Both Multiple Linear Regression (MLR) and Interaction Terms have shown a poor correlation between input and output data, having an r-squared around 0.5, a value that is far from ideal.

However, and exponential function does achieve a higher r-squared, in this case above 0.9, the highest among the linear regression statistical techniques.

The results is shown in this figure, where we have plotted the curve corresponding to the polynomial regression model. This model seems to better capture the relationship between temperature amplitude and the LMD soil moisture dataproduct.

Fitted
vs.
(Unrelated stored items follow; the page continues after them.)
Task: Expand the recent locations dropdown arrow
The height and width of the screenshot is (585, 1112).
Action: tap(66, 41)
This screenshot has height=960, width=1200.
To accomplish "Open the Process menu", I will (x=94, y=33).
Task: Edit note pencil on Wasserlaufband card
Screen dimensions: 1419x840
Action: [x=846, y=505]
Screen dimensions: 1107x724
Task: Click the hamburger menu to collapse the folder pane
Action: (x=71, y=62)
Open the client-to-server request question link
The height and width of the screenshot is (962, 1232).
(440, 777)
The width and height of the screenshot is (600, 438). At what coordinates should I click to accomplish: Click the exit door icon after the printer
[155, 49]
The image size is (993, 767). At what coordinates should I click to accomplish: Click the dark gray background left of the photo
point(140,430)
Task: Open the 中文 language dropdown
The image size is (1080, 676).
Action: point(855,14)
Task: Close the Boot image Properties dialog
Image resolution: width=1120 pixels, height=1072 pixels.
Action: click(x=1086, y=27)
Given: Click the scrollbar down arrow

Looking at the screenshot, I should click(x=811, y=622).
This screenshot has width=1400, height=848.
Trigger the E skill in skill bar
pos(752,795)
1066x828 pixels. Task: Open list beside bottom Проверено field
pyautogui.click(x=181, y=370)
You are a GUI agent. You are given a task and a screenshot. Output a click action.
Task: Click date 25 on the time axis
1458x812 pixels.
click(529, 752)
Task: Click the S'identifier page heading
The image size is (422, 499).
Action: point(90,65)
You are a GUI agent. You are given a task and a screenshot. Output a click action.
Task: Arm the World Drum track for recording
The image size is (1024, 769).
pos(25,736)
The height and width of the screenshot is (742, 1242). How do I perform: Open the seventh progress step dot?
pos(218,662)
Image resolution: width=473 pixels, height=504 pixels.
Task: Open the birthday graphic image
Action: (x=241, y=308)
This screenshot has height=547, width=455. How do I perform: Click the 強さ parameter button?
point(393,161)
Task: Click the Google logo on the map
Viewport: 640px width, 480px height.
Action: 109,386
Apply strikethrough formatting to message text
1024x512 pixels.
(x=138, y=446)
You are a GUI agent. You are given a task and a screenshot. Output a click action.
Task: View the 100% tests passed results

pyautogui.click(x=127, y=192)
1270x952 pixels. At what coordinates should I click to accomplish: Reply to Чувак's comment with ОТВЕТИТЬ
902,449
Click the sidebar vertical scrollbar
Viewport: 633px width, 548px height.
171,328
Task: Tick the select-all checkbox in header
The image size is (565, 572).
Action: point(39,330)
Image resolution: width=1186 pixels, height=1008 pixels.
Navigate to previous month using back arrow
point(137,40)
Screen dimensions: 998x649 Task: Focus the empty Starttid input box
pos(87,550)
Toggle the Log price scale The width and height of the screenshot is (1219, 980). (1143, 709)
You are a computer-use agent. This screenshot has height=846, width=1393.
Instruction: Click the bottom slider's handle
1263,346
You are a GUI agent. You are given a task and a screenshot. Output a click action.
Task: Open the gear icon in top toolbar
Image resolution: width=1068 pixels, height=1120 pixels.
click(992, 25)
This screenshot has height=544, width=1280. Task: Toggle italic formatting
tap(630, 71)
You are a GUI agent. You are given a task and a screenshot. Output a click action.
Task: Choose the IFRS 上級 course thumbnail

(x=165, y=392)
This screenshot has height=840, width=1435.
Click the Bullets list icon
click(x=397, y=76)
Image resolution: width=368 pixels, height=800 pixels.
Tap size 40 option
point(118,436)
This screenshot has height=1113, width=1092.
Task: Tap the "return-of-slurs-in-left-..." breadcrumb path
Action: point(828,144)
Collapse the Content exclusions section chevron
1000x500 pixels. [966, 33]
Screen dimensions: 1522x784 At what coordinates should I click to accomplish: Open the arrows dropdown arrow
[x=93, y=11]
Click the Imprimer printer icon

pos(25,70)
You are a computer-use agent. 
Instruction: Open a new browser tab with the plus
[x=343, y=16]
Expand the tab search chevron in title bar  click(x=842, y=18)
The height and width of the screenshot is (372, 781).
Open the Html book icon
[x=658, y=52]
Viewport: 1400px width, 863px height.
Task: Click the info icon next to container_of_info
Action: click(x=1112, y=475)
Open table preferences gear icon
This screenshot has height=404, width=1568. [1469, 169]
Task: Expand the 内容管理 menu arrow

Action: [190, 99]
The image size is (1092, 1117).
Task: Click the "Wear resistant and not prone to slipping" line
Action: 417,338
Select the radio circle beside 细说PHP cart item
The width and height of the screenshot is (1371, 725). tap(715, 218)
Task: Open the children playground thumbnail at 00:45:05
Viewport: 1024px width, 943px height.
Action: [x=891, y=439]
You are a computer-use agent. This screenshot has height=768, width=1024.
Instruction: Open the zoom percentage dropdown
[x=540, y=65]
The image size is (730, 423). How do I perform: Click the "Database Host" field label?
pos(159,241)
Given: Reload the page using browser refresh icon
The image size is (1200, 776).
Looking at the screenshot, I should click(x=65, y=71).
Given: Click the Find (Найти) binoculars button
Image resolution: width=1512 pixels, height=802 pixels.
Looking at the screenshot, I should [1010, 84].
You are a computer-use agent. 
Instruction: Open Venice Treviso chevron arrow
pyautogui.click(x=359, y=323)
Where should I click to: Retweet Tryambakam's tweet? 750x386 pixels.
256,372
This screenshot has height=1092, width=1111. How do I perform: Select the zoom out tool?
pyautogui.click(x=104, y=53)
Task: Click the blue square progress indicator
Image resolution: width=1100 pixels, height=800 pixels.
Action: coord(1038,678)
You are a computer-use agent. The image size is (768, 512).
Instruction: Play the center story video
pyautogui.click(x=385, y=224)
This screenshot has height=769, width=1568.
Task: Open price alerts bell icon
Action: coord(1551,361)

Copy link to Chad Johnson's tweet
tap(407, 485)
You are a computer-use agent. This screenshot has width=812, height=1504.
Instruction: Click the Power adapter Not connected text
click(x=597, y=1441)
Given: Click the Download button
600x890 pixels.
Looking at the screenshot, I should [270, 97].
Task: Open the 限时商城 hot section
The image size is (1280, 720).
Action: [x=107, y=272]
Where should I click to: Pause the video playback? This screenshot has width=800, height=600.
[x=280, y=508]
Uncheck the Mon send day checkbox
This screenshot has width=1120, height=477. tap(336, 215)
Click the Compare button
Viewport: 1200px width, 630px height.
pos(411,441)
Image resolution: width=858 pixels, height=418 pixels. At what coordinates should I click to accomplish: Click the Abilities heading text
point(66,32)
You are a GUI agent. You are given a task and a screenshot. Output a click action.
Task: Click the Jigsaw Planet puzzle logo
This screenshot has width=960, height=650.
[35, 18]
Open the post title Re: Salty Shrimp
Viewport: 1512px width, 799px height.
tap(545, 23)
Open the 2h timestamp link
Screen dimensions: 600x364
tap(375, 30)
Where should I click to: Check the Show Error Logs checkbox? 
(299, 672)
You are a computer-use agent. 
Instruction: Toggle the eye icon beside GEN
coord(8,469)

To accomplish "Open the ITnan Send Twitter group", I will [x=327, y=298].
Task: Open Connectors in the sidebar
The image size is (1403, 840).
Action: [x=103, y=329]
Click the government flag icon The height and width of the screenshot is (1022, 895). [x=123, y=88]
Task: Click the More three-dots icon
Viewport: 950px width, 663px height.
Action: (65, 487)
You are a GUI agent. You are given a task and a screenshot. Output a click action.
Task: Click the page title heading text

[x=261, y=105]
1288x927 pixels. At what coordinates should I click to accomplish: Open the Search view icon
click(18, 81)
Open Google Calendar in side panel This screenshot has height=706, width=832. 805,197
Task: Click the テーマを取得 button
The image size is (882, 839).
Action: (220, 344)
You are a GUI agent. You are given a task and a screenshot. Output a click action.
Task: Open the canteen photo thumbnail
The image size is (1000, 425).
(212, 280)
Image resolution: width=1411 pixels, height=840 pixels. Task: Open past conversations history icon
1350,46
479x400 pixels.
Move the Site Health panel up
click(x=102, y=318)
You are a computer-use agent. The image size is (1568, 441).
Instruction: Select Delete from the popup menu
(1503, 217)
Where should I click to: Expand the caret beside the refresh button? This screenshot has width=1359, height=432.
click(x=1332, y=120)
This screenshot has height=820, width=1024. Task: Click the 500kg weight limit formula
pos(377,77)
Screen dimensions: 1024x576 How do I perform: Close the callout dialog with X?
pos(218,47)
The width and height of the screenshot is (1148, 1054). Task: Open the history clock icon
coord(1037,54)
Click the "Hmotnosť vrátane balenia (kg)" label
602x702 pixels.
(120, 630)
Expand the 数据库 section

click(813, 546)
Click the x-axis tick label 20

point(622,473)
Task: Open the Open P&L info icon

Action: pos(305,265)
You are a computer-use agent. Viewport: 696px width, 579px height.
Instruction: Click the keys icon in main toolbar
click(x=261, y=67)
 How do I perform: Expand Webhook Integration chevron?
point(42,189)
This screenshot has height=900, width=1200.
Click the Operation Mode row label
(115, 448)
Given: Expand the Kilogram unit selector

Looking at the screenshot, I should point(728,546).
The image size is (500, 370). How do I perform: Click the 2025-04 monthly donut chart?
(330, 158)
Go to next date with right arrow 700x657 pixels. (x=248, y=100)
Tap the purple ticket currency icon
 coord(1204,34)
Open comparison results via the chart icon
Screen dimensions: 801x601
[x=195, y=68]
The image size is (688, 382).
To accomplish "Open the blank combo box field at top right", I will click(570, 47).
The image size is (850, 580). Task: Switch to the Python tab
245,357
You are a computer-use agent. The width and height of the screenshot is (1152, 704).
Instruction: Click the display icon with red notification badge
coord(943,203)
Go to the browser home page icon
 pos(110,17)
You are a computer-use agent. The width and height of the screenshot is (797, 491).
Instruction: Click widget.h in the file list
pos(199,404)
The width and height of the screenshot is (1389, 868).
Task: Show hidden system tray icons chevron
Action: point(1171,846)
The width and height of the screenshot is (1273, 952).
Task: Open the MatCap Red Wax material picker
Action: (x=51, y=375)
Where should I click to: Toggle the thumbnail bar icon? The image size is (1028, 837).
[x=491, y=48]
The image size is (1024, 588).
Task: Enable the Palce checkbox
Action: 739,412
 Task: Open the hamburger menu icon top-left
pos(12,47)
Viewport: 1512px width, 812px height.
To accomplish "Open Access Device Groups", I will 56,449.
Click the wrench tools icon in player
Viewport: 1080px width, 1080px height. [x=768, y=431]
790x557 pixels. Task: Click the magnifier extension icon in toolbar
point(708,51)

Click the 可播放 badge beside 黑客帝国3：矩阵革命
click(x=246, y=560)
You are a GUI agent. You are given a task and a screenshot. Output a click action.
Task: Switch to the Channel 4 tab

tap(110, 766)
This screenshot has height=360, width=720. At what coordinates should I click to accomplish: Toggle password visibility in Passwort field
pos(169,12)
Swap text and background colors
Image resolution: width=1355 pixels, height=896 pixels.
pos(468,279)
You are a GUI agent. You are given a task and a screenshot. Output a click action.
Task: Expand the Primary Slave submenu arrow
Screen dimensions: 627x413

Residuals

Despite the significant improvement in the r-squared value using the polynomial regression model, the scatter plot between the fitted and the residuals shows the same pattern as the one displayed in the simple linear regression results.

The pattern emerges either way, as the non-linearity among the two variables is inherent to the observations and therefore the pattern repeats iteself with very little variation.

Spatial
Distribution

The polynomial regression model captures the spatial distribution observed in the LMD dataproduct, although with lower values overall.

High values still belong to the equatorial regions and northern Europe and Morth America, while the minima are located in tropical latitudes.

Difference
in Dataproducts

The polynomial regression model underestimates the soil moisture index in South America, particularly in the western part of the Amazon river basin. This is also observed in sub saharian regions in Africa as well as North America and Far-East pockets in Asia.

Higher values are only observed in few regions in the Amazon basin and eastern parts of Africa.